No Facebook da marca, Heinrichs passou a gravar vídeos semanais relatando como os problemas estavam sendo solucionados, exibindo o estoque da empresa, atualizando o status de entrega de cada estado e contando as reformulações feitas na empresa. Hoje, Heinrichs diz que mais de 90% da demanda já foi solucionada.

Sem revelar números, o empresário diz que nos primeiros dois meses do ano as vendas da Oppa caíram drasticamente, como reflexo do movimento feito nas redes sociais. Já em abril, quando a MMM passou a administrar a nova marca, o volume de vendas já correspondia aos números do mesmo mês de 2017. Sem revelar o faturamento e volume de vendas, ele afirma que, por enquanto, tudo corre dentro do esperado. 

LIÇÕES DA MMM PARA A OPPA

Conhecida e muito bem avaliada no setor de pré e pós-vendas, a MMM aposta nesse departamento como uma ferramenta de encantamento de clientes. Por se tratar de um e-commerce, a tecnologia permeia todas as áreas da companhia, mas não de maneira dominante.

De acordo com Heinrichs, em vez de chatbots, como era feito na Oppa, a central de atendimento da companhia é constituída por pessoas que têm a missão de humanizar o contato com a clientela, encantar e desenvolver soluções. Todos os atendentes se apresentam pelo nome e normalmente, acompanham todo o trâmite, desde o primeiro contato até a finalização do problema.

Em outra matéria publicada há um ano, citamos um caso de pós-vendas da MMM, em que os funcionários do SAC atenderam uma cliente interessada em comprar apenas o tampo de uma mesa que ela havia adquirido há menos de dois anos e que a filha havia danificado.

A solução encontrada pela equipe foi fornecer um cupom de desconto, além de enviar um mimo à criança - uma lousa com marcadores coloridos para que ela não desenhasse mais no móvel.

“É o que estamos tentando fazer na Oppa, principalmente com esses clientes furiosos que ficaram tantos meses sem uma resposta”, diz.

LINHA DA MMM TEM FOCO EM SUSTENTABILIDADE

 TRAJETÓRIA

Heinrichs se descobriu empreendedor trabalhando na fabricante de papeis e embalagens Celulose Irani. Quando entrou na empresa, em 2009, como diretor da área de móveis, ele acompanhava duas áreas da companhia: a indústria de móveis que a Irani tinha na época e a Meu Móvel de Madeira, uma pequena empresa que a fabricante mantinha.

Em 2010, a organização decidiu encerrar a fabricação e comercialização de móveis para se dedicar a seu ponto forte de atuação - celulose e embalagens.
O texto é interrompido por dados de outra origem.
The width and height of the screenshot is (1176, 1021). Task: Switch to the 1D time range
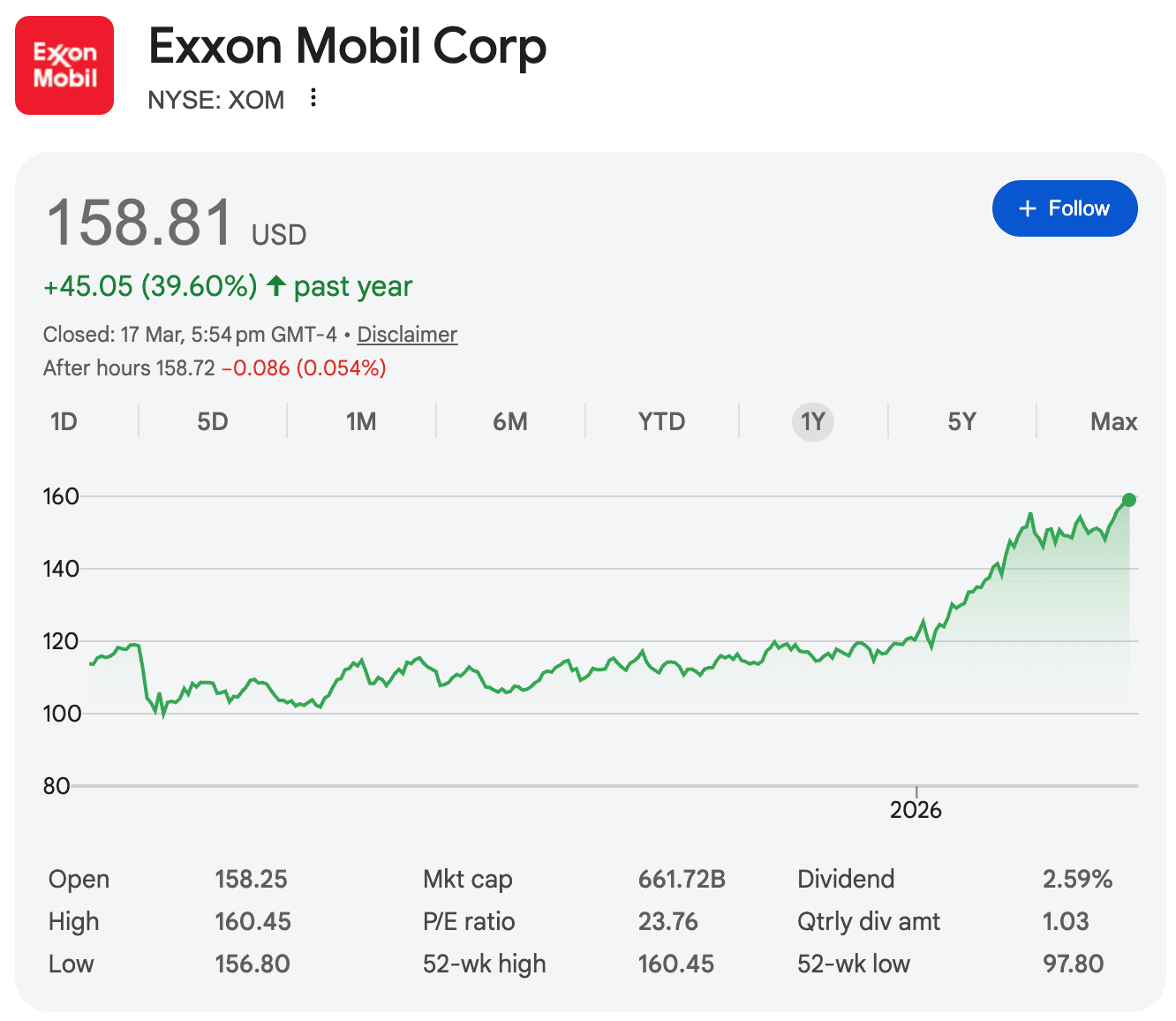point(64,421)
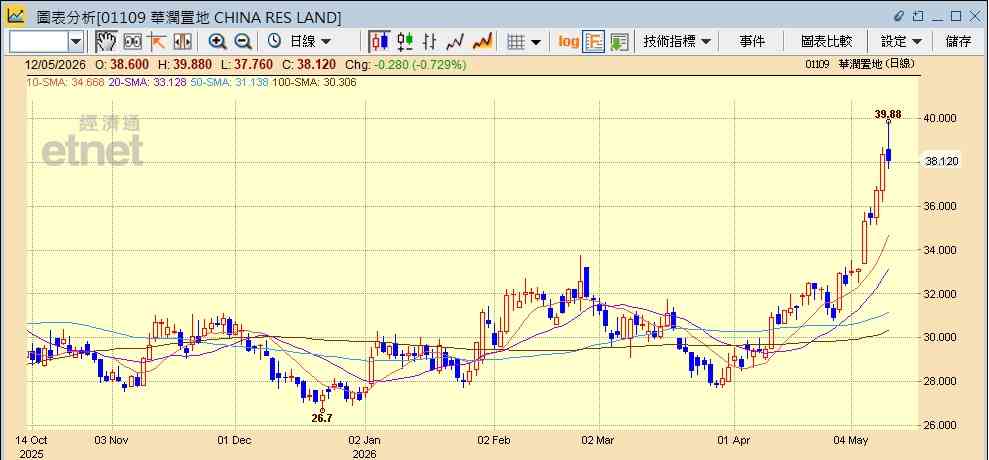Screen dimensions: 989x460
Task: Open the 日線 period dropdown
Action: coord(300,42)
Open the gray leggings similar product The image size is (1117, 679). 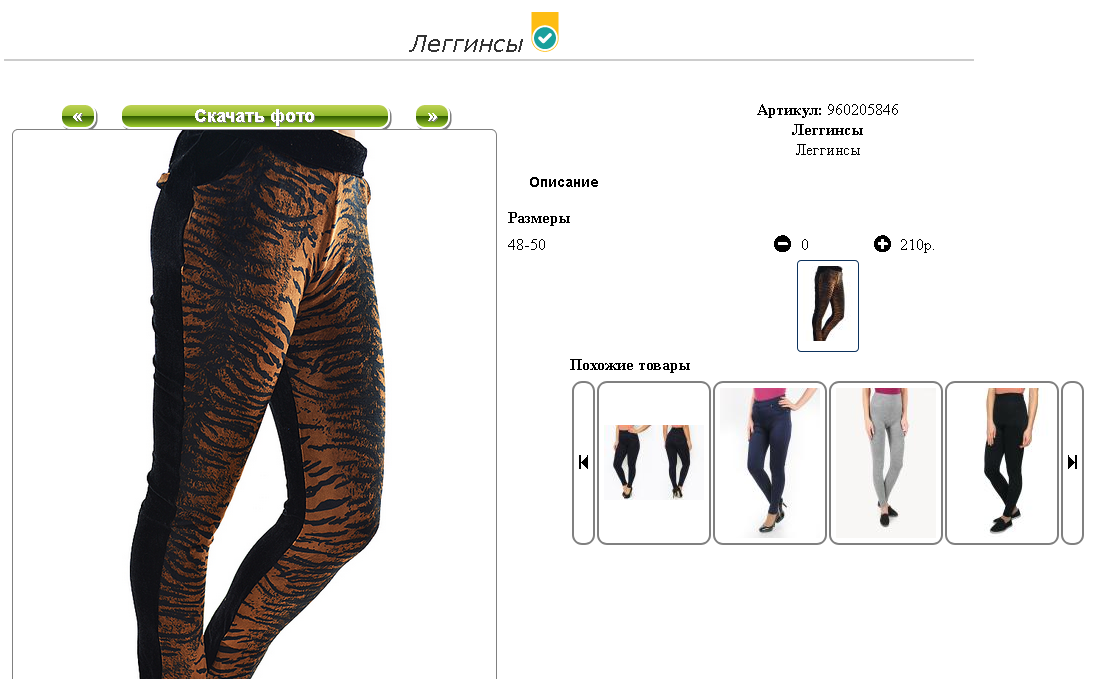(886, 462)
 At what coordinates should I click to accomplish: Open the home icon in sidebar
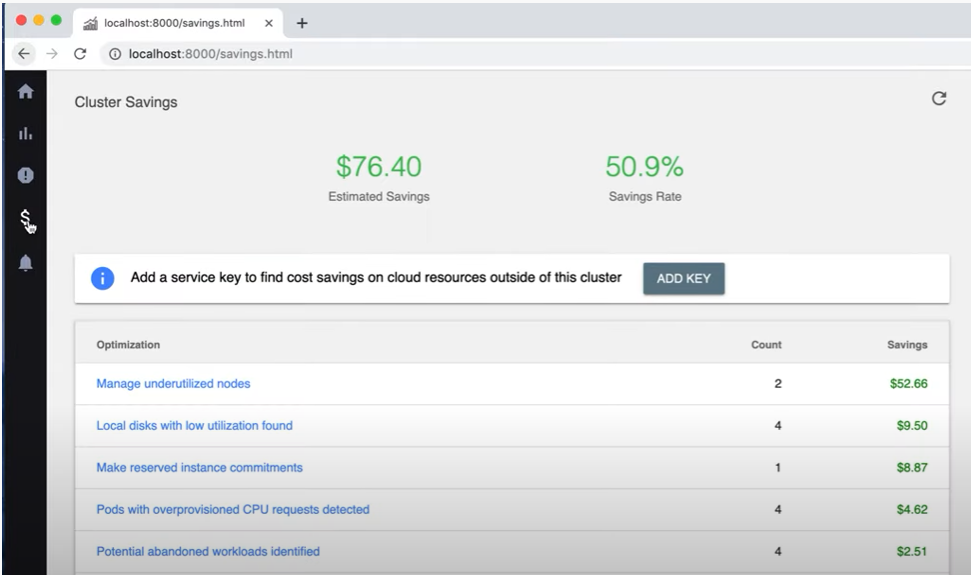26,92

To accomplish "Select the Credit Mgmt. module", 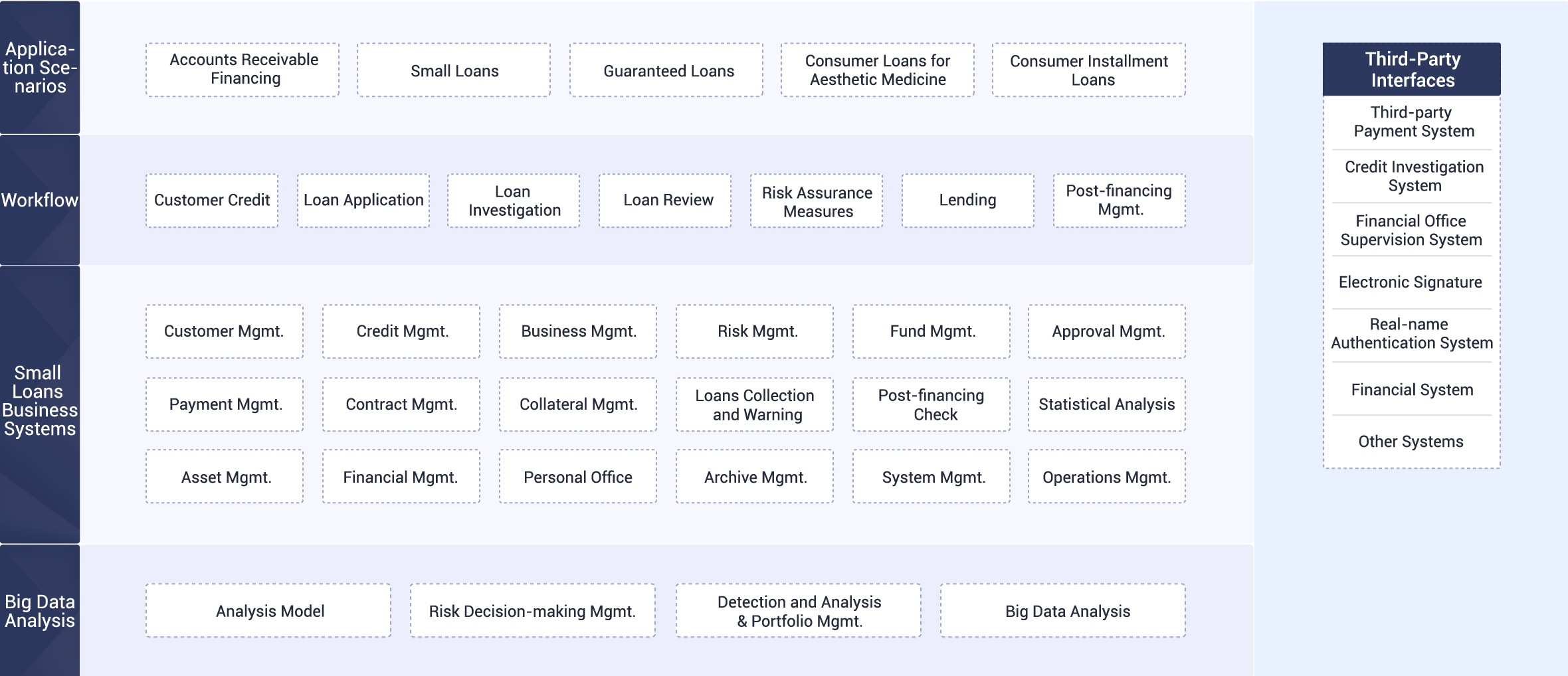I will click(x=401, y=331).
Heinrichs ficou encarregado de encontrar um novo investidor para a empresa.

Como já conhecia toda a operação, apresentou sua própria proposta para seu chefe. Sem revelar quanto pagou pelo negócio, ele diz que a negociação foi rápida e o montante parcelado.

Na época, a MMM já contava com um modelo de operação e de gestão independentes da grande empresa a que pertencia. O empresário deu sequência à proposta e seguiu guiando o negócio pelos valores de sustentabilidade e funcionalidade como principal posicionamento de marca.

“Quero reinventar os negócios e mostrar que a criatividade brasileira pode ser usada para agregação e geração de valor”, diz. “A inovação é constante, seja no relacionamento com o cliente, seja na forma como ele pode comprar seus produtos, seja na gestão de equipes”.